# Kona Sex-One



## Duey (May 13, 2009)

Hey all,
Not sure if a '95 Kona Sex-one would be considered retro enough to merit posting in this forum, but it was my first MTB and I kinda miss it. I worked in a bike shop while in university and built it from the frame up. I built it with an old Mag 20 and laced my own XT hubs, Velocity rims (3X) as well. 
The point of my post is that I have no pictures of it and have a hard time finding any info via the net.. so if anyone has pics or a link or two, please reply here. Thanks!


----------



## mechagouki (Nov 30, 2007)

http://www.konaretro.com/showarticle.php?path=articles/catalogues/


----------



## anthonyinhove (Nov 3, 2007)

Unfortunately the 1995 brochure is not on the web yet, but here are some pictures, including one sad one with an airless Marzocchi XCR. Specification can be found in bikepedia of course.


----------



## Duey (May 13, 2009)

*Thanks!!*

Thanks Anthonyinhove!!

I loved the black w/ gold graphics. If I could find a medium frame, I would modify the linkage and mounting points so that an RP23 would fit. I miss that bike a bunch 

It inspired me to purchase my current ride.

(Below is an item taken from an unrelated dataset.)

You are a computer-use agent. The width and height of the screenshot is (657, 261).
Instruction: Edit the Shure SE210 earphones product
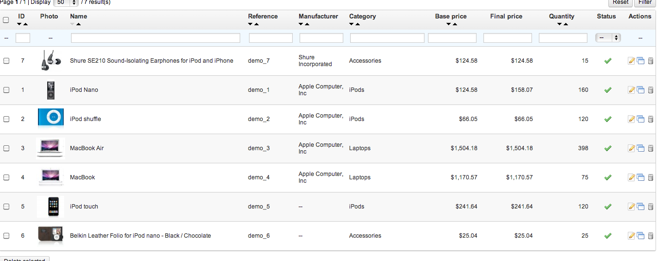pyautogui.click(x=631, y=61)
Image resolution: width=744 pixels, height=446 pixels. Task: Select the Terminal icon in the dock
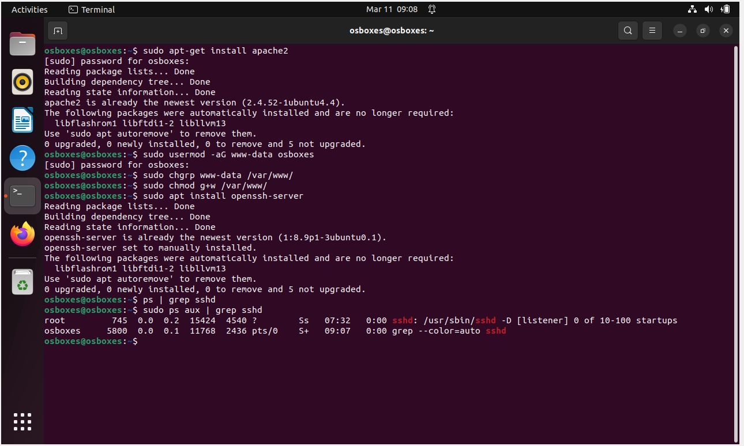pyautogui.click(x=22, y=196)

Interesting "snowflake" spoke pattern on the front wheel there..


----------



## MendonCycleSmith (Feb 10, 2005)

Duey said:


> Interesting "snowflake" spoke pattern on the front wheel there..


Twist lacing.

Simple, and uselessly cool

Just add 3mm to the spoke length at build time, and do a once around on the final cross.

I've built a mess of them. My son uses one, and has beat the hell out of it, so it holds up fine.


----------



## anthonyinhove (Nov 3, 2007)

I like the way they named the bike Sex and then were at pains to emphasise that this was of course an abbreviation of suspension experience and nothing for your maiden aunt to be concerned about whatsoever. Any resemblance to any physical function, alive or dead, being purely coincidental.

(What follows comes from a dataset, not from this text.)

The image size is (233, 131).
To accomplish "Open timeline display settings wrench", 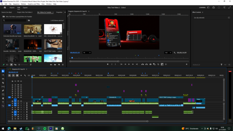I will 25,75.
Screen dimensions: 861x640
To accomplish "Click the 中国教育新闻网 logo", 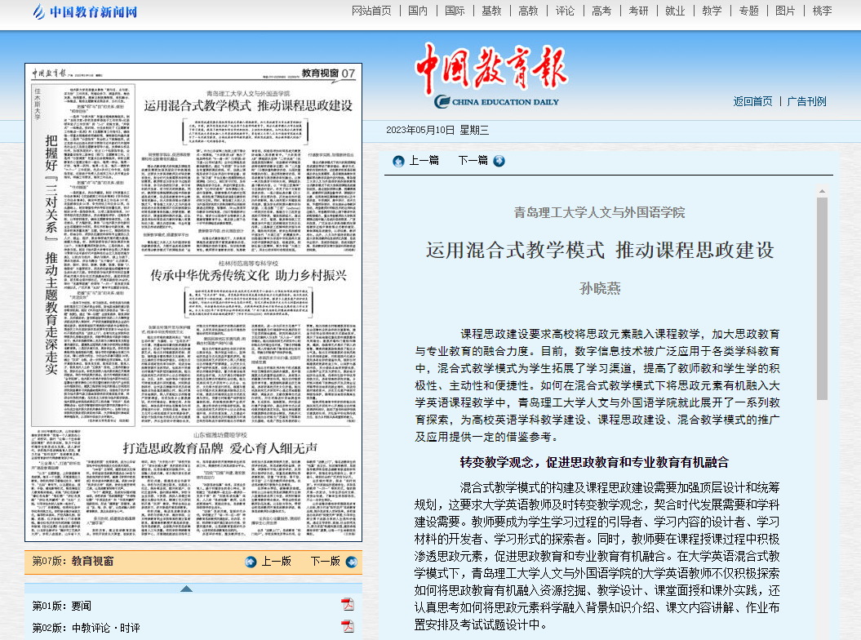I will tap(85, 11).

But the best name was the custom version, the For Play. One of the best bike names ever IMHO.


----------



## anthonyinhove (Nov 3, 2007)

Duey said:


> It inspired me to purchase my current ride.

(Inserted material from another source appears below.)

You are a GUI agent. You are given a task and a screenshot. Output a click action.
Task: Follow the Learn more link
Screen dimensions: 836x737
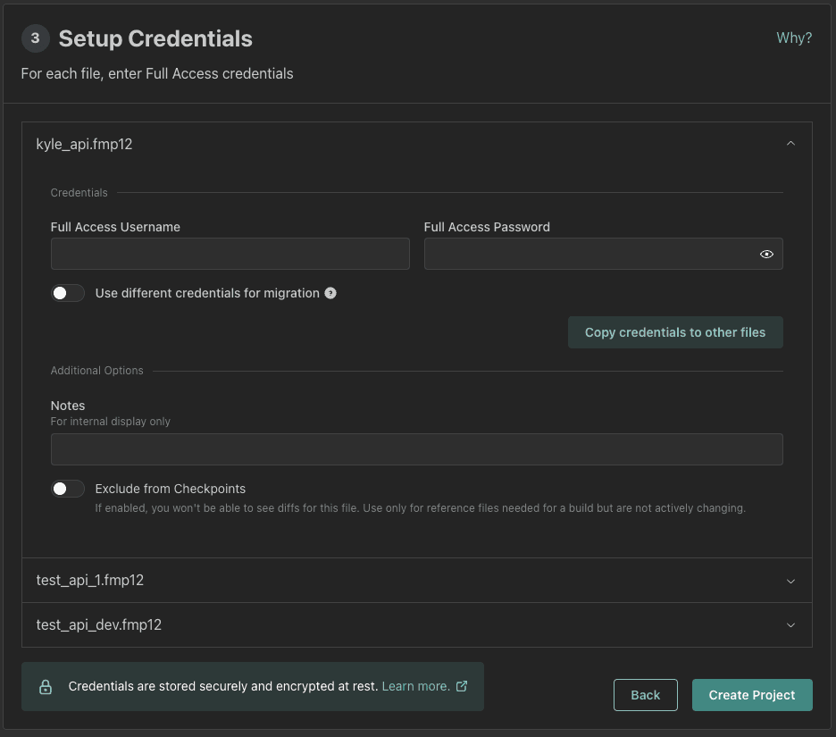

To be fair to Rocky, their design has stood the test of time rather better than the URT Kona. Your bike is basically the same design as this Element Race that was first sold in 1996 (or maybe even the autumn of 95)


----------



## tex540 (Jul 12, 2009)

The Kona Sex One is an awsome bike! I still ride my '97 Sex One that I bought on clearance for $1200 in '98 as my only XC bike. It's got thousands of off road miles on it and is mostly in original form too. I've replaced the fork/headset, saddle, and tires of course, but the rest, including the rear shock is original. I've only had to have the bushings replaced once. The LBS got a big kick seeing that old steed come into the shop. I'd say I got my money's worth out of that purcahse! I've been thinking about buying something new lately (Titus ML), but I don't know if I can part with my old friend. If my son grows just a little bit more he can start riding it. The bike is older then he is! I don't think I have any pics of it. How sad it that? I've owned the bike for 11 years and don't have any pics. I'll try to get some and post on here.


----------



## tex540 (Jul 12, 2009)

Here are a few shots of the Sex One in action yesterday.


----------



## Linoleum (Aug 25, 2008)

Its great to see some action pics!!!! Well done sir.


----------



## gecko223 (Jul 21, 2009)

Looks like you have a good action photographer following you around


----------



## DeeEight (Jan 13, 2004)

To be fair...rocky stole the element design from Chris Herting of 3D Racing. Chris was the first with a rocker-link linkage back in oh, well he had one on display at Interbike in 1992.


----------



## Duey (May 13, 2009)

*It could be..*

It may be accredited to Chris H.. all I know is that I like the design. It provides enough travel for where I ride with minimal deflection and fairly light wieght.


----------